**EXERCISE:**
Answer these questions from the forum thread below.
(a) What cycle day and days past ovulation does Starfish762 give with the BFN?
(b) What is ShouldEyeShouldntEye's scan today meant to check for?
(c) How old are ShouldEyeShouldntEye's three kids?

Top of SELECTED TEXT

Workingmama1 · 16/07/2020 21:29

Oh @Sakura54 I was hoping for a lovely stress free pregnancy for you. Good news they are scanning you tomorrow, good luck xx

Starfish762 · 17/07/2020 06:28

Another BFN this morning using FR too, CD36/12DPO. Bring on the wine!!!

Thinking of you today @Sakura54 - lots of love xx

ShouldEyeShouldntEye · 17/07/2020 09:42

Thanks for all your kind words. I have a scan today to check for retained products. Please please don’t let it mean I have to have another op. I did test again today and the line was very slightly lighter so here is hoping.

@Starfish762 I am sorry about the BFN, you never know though. I only ever get approved on day 12 or after and only on first responses at first.

@Sakura54 I hope everything goes alright today and the spotting turns out to be just normal pregnancy spotting.

@Firevie brilliant that the bleeding already stopped.

I thought I should intrude myself a bit more. I am just turned 42 and have 3 kids who are 13, 10 and 7. I was DONE having kids but always retained a teeny tiny broody corner of my soul. But life was moving on, my career was going well, the kids are great and I had complicated spinal surgery which made pregnancy dangerous so I resigned the idea of babies to the distant past.

Then in lockdown I somehow got pregnant. It was a huge shock and we were terrified at first due to my spinal surgery and both DH and my age. But the specialists were all great and immediately reassured me that actually the risks to my back were less than I feared and I’d be OK. I got excited by the pregnancy and once we saw a heartbeat at 7 week scan I told the kids who were also over the moon. Then the baby died.

Bottom of SELECTED TEXT
Top of DATASET EXCERPTS

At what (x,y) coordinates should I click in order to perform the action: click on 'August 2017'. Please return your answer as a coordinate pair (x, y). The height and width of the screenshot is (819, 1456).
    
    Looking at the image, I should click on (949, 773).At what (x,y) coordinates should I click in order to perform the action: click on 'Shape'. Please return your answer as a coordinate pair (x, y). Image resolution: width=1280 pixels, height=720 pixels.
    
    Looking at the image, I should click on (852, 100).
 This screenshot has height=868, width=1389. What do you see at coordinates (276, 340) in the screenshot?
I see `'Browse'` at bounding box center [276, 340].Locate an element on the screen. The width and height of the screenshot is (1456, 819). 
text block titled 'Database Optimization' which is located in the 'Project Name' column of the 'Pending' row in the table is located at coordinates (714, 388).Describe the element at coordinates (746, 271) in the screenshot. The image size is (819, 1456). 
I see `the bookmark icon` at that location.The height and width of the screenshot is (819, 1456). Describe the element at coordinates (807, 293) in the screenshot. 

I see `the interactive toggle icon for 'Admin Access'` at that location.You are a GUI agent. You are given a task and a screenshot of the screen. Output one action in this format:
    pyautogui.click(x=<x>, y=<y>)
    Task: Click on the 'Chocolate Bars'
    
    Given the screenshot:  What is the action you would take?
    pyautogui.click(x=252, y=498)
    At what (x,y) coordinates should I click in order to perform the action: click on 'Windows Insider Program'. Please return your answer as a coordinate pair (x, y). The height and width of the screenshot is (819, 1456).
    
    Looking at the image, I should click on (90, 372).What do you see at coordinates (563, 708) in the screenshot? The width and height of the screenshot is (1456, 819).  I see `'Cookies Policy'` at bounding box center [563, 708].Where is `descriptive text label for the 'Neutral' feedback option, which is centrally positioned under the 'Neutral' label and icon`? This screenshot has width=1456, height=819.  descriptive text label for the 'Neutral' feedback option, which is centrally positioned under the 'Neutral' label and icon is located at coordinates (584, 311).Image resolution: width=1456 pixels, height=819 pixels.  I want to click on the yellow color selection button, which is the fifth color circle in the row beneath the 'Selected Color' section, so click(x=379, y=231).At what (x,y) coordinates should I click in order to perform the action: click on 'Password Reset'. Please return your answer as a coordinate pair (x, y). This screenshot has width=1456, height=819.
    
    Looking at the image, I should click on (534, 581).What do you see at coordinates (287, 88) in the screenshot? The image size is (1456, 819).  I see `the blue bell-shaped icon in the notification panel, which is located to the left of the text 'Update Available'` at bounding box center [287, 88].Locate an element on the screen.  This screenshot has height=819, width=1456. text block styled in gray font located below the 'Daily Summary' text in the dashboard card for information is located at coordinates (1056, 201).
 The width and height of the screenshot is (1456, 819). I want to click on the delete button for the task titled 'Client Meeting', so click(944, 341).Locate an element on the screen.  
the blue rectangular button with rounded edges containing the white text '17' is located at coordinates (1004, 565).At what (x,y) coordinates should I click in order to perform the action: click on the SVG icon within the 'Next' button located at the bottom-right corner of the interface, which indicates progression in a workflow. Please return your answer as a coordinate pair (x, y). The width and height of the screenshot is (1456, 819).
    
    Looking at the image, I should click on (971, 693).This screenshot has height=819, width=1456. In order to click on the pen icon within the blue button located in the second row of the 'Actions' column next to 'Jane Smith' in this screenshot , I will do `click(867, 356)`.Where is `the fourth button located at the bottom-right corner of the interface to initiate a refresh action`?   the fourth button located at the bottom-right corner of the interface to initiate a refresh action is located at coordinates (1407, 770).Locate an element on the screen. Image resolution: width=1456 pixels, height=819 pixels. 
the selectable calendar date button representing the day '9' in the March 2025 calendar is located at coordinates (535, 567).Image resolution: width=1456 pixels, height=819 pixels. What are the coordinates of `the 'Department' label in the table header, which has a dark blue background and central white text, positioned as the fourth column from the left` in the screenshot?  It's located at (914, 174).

Bottom of DATASET EXCERPTS

**PROBLEM SOLUTION:**
(a) CD36 and 12DPO.
(b) Retained products.
(c) 13, 10 and 7.